Altersarmut: Arme Rentner müssen jobben
Wenn die Rente karg ist, verdienen sich manche Senioren Geld hinzu. Ihre Zahl steigt ständig.
Mönchengladbach. Zum Leben zu wenig, zum Sterben zu viel: Das hört man in Mönchengladbach öfter als je zuvor. Immer mehr Einwohner wähnen sich arm, halten sich finanziell mehr schlecht als recht über Wasser. Auf 100 Einwohner kommen zehn Empfänger von Arbeitslosengeld II/Hartz IV.
Betroffen sind zunehmend auch Senioren. 2273 Menschen sind beispielsweise auf eine soziale Grundsicherung vom Staat angewiesen. Manche als Ergänzung zu ihrer kärglichen Rente, manche als Komplett-Zahlung, weil sie gar keine Rente erhalten. Andere alte Menschen kassieren zwar eine regelmäßige Rente. Deren Betrag ist allerdings so niedrig, dass sie sich mit einem Mini-Job etwas hinzuverdienen müssen. 2008 gab es in Gladbach knapp 2700 Menschen, die über 65 Jahre alt waren und jobbten - Tendenz steigend.
Einer von ihnen ist Arno P. Mehrmals die Woche arbeitet er für ein paar Stunden als Hausmeister. Der 69-Jährige muss das tun, um sein Portemonnaie zu füllen - wenn er nicht nur von Tütensuppe und Zitronentee leben will.
Arno P. zählt zu einer neuen Rentnergeneration: derjenigen, die als Arbeitnehmer in den 90er Jahren und zu Beginn des neuen Jahrtausends die wachsenden Probleme auf dem Arbeitsmarkt in ungewohnter Härte zu spüren bekam. Einige aus dieser Generation haben damals ihren angestammten Arbeitsplatz verloren und mussten Teilzeitstellen übernehmen. Andere waren gezwungen, Jobs im Niedriglohn-Sektor nachzugehen, weil sich sonst nichts Besseres fand. Karl Sasserath, Leiter des Mönchengladbacher Arbeitslosenzentrums, erklärt: "Die Auswirkungen im Alter sind dramatisch."
Nun, da sie im Rentenalter sind, bedrückt nämlich alle das gleiche Problem: Sie leiden unter Altersarmut, weil sie auf Grund ihrer wechselhaften Arbeitsbiografie nicht genug Geld in die Rentenkassen eingezahlt haben. Jetzt müssen sie jobben: Sie überwachen Parkhäuser, räumen in Getränkemärkten die Flaschen ein oder putzen in Bürohäusern.

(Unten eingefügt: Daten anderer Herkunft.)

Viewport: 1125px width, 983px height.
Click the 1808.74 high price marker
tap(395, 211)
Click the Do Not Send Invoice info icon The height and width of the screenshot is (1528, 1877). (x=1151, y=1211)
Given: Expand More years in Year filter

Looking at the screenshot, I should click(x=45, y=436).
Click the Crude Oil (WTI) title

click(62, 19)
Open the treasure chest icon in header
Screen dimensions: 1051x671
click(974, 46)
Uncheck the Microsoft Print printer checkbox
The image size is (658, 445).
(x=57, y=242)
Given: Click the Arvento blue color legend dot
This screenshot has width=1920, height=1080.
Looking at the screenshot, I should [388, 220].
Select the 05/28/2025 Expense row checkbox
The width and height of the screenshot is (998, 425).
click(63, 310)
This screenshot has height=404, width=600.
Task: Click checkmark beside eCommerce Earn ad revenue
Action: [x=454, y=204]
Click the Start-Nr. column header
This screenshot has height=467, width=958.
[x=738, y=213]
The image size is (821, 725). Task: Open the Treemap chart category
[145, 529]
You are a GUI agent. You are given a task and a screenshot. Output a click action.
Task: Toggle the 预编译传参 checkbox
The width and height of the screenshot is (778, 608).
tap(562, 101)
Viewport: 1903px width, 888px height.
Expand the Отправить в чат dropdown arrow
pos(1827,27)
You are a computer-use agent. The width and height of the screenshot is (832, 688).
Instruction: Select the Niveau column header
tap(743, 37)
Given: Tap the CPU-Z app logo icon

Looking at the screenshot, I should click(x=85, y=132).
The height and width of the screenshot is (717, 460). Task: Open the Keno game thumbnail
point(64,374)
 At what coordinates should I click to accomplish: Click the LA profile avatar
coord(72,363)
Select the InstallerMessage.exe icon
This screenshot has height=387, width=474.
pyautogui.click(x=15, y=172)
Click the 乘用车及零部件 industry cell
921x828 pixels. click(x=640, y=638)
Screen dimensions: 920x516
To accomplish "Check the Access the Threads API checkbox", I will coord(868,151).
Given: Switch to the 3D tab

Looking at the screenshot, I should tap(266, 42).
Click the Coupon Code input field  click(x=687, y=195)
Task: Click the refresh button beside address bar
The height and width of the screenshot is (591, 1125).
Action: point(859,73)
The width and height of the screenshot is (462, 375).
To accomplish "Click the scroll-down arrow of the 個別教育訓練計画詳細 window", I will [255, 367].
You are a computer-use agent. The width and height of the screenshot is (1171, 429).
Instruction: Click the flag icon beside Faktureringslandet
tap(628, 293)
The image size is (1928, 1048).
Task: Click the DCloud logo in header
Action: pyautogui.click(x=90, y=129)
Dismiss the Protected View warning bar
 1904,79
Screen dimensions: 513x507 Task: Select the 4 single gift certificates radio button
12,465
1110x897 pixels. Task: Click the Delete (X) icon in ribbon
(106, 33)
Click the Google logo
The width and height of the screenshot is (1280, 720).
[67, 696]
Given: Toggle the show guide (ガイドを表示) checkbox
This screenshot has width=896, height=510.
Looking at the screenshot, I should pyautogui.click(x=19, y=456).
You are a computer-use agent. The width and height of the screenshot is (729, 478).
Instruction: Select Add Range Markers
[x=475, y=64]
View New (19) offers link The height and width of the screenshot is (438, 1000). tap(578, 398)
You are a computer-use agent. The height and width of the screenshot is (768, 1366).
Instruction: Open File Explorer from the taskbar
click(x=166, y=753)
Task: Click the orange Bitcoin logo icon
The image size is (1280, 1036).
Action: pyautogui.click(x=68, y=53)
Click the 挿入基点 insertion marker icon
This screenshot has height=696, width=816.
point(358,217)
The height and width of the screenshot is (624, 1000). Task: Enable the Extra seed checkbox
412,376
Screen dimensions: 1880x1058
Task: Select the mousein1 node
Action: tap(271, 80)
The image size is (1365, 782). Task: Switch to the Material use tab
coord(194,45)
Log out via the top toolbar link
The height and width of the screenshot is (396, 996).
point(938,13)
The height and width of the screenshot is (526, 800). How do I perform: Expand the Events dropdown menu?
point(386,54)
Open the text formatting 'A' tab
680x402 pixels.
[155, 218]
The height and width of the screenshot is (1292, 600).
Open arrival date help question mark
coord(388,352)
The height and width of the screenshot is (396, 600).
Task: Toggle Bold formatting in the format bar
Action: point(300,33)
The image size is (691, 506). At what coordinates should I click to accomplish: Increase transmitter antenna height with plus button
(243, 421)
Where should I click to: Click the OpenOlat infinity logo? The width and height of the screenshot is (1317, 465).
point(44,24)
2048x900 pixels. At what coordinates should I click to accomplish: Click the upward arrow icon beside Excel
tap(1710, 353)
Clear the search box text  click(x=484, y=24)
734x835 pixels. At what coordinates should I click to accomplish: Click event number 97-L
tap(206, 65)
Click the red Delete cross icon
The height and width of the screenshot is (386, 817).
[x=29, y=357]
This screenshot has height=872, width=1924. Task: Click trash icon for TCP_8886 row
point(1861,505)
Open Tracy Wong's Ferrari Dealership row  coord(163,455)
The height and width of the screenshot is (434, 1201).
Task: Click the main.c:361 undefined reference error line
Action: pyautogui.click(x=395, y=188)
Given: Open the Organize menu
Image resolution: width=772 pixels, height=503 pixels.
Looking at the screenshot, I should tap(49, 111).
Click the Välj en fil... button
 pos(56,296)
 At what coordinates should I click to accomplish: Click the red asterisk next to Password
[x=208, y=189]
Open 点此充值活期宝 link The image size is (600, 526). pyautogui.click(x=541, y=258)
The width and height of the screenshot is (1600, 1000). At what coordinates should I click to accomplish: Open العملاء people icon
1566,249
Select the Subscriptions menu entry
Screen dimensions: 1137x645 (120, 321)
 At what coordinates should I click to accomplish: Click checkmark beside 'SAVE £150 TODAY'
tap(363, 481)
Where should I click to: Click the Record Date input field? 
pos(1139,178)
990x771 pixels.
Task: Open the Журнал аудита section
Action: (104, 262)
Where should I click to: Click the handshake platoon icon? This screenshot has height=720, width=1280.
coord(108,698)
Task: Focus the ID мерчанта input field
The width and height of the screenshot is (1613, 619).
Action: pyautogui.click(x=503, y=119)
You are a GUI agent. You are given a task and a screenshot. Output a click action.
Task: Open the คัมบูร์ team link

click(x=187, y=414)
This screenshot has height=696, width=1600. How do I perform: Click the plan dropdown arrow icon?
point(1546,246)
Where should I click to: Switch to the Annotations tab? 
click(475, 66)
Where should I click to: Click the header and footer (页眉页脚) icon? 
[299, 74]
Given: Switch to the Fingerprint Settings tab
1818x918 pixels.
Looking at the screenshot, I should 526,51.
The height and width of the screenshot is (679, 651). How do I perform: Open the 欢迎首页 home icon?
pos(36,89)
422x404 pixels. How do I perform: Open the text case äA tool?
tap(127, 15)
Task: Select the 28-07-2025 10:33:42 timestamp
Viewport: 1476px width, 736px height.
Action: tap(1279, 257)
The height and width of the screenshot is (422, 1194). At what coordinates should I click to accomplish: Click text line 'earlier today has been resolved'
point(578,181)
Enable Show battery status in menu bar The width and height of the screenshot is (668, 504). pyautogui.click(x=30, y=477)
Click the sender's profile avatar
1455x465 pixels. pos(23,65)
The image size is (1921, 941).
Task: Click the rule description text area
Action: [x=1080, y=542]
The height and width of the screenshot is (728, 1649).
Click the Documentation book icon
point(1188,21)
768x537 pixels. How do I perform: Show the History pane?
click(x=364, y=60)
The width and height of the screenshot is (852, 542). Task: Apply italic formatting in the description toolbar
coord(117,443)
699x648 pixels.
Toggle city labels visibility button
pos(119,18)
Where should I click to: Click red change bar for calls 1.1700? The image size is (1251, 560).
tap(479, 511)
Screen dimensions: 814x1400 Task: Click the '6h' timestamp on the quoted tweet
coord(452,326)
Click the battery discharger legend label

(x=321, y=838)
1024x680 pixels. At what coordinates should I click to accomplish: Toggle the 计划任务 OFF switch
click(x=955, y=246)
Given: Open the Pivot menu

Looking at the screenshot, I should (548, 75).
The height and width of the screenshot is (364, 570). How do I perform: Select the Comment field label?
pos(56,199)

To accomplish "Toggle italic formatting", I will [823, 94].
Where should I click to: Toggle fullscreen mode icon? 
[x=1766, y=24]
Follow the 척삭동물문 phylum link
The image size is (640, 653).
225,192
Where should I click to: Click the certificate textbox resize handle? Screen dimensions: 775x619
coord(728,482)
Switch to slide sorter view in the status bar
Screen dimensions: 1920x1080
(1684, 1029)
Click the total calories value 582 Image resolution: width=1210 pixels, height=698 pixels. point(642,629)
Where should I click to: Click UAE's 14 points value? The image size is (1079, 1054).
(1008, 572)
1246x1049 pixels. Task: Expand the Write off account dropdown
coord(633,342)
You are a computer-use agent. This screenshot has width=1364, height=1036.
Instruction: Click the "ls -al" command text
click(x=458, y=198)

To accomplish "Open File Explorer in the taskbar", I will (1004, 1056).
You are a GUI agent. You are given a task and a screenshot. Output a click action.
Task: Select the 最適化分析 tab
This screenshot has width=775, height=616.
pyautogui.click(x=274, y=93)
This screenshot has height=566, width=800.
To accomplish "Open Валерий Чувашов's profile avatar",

Aber als Mini-Jobber outen wollen sie sich selten. "Die Scham ist groß", sagt Werner Mühlenberg, Seniorensprecher bei der Verdi-Gruppe Linker Niederrhein. "Diese Menschen haben als Kinder noch den Krieg mitbekommen." In der Nachkriegszeit hätten sie gelernt, dass sich ihr gesellschaftliches Prestige zu einem guten Teil über ihr Einkommen definiert.
Einmal hat Verdi eine Informationsveranstaltung für klamme Senioren ausgerichtet, die Wege aus der Altersarmut aufzeigen sollte. Kaum jemand ist gekommen - symptomatisch für den verletzten Stolz der Altersarmen.
Verdi-Sekretär Klaus Glier zeigt Verständnis: "Es ist würdelos, wie schlecht manche Rentner dran sind." Als Gewerkschaftsmitglied kann er freilich nicht anders, als diese Diagnose mit einer sozialpolitischen Forderung zu verknüpfen: "Wir brauchen einen gesetzlichen Mindestlohn." Mit Dumpinglöhnen, wie sie Arno P. und andere Erwerbstätige in jüngeren Jahren verdient haben, lasse sich "keine existenzsichernde Rente aufbauen".
Ein anderes Problem bleibt der Hang vieler Arbeitgeber, aus ökonomischen Erwägungen Vollzeitstellen gegen Teilzeitstellen auszutauschen. "Daraus kann logischerweise auch nur eine Teilrente hervorgehen", sagt Sasserath. Seiner Kritik lässt sich der Appell entnehmen, wieder verstärkt auf Vollzeitbeschäftigung zu setzen.